## 本文
——

大井川通信

大井川あたりの事ども

ナガイさんの息子さん

村チャコで、ナガイさんの息子さんと話をする。息子さんは、先年亡くなったお母さんの記録を残そうとして、いろいろ調べるうちに、僕の作った手作り絵本「大井始まった山伏」に興味を持ったそうだ。

お母さんは力丸家のおなごしさん(お手伝いさん)をやっていたから、力丸家の歴史を舞台にした絵本も資料となると考えたという。息子さんは18歳まで大井で暮らしていて、その時のいろいろなエピソードを聞かせてくれた。

息子さんは、東京でプログラマーの仕事をしていたそうで、ノートパソコンに詳細な記録をまとめている。ナガイ家や村の暮らしについての作品が出来上がるのが楽しみだけれども、このブログに書いてきたことと関連する限りで、興味深い事実をいくつかメモさせてもらおう。

戦前、幼少のナガイさんは、両親に連れられて、山形の米沢からはるばる大井にやってきている。先に大井に住み着いていた親戚を頼ったのだそうだ。

ナガイさんの奥さんが力丸家に来たのも、先に隣村のモチヤマにお姉さんがおなごしに来ていたからだそうだ。情報の乏しい時代の人の移動は、やはり親族を頼ることが多かったのだろう。

——

## 作業指示 1
本文の「戦前、幼少のナガイさんは、両親に連れられて、山形の米沢からはるばる大井にやってきている。」という一文を英語に訳せ。
## 作業指示 2
次の(a)〜(c)が本文の内容と合っているかどうかを、それぞれ「はい」か「いいえ」で答え、判断の根拠となる本文の語句をそのまま引用せよ。
(a) 息子さんは18歳まで大井で暮らしていた。
(b) 息子さんは東京で教師の仕事をしていた。
(c) 息子さんはノートパソコンに記録をまとめている。
## 作業指示 3
本文によると、幼いナガイさんは両親に連れられてどこから大井に来たか。
ここに載せた資料は、この作業には関係しない。

(保存項目)
——

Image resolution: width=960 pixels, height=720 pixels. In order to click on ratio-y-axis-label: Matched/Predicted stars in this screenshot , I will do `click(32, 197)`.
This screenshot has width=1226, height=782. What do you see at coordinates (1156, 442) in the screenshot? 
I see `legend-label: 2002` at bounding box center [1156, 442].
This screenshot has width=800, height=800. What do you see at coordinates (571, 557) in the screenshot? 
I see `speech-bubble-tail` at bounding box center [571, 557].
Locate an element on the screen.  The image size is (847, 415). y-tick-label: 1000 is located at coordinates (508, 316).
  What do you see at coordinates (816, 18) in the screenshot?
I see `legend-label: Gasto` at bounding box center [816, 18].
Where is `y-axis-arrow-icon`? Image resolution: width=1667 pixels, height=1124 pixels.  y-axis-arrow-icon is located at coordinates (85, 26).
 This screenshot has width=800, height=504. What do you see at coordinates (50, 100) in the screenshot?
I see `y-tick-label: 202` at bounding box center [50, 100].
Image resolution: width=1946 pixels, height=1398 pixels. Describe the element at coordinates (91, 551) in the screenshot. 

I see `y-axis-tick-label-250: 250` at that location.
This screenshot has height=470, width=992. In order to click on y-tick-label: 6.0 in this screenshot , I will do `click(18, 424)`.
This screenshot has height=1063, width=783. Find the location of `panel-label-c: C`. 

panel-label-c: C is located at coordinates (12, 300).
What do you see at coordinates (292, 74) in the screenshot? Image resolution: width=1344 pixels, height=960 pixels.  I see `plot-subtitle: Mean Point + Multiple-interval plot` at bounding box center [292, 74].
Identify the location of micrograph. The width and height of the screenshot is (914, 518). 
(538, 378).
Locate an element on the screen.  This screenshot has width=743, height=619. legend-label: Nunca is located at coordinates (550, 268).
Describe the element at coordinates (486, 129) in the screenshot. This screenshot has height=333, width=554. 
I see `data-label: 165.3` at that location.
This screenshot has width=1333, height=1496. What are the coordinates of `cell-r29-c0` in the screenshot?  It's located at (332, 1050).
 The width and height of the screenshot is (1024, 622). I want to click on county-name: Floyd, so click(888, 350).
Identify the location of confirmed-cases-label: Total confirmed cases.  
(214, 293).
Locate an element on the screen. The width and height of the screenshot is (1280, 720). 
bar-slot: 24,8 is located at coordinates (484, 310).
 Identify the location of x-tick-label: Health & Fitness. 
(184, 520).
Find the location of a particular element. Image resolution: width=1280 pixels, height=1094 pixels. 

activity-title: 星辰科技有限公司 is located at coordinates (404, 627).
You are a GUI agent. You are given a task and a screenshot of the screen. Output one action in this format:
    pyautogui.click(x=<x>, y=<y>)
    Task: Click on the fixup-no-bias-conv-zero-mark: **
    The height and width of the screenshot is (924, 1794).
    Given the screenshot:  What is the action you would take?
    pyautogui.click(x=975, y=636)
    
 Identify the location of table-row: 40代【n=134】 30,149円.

——

## 作業結果 1
Before the war, as a small child, Nagai-san was brought by his parents all the way from Yonezawa in Yamagata to Ōi.

## 作業結果 2
(a) はい。「息子さんは18歳まで大井で暮らしていて」
(b) いいえ。「東京でプログラマーの仕事をしていたそうで」
(c) はい。「ノートパソコンに詳細な記録をまとめている」

## 作業結果 3
山形の米沢から。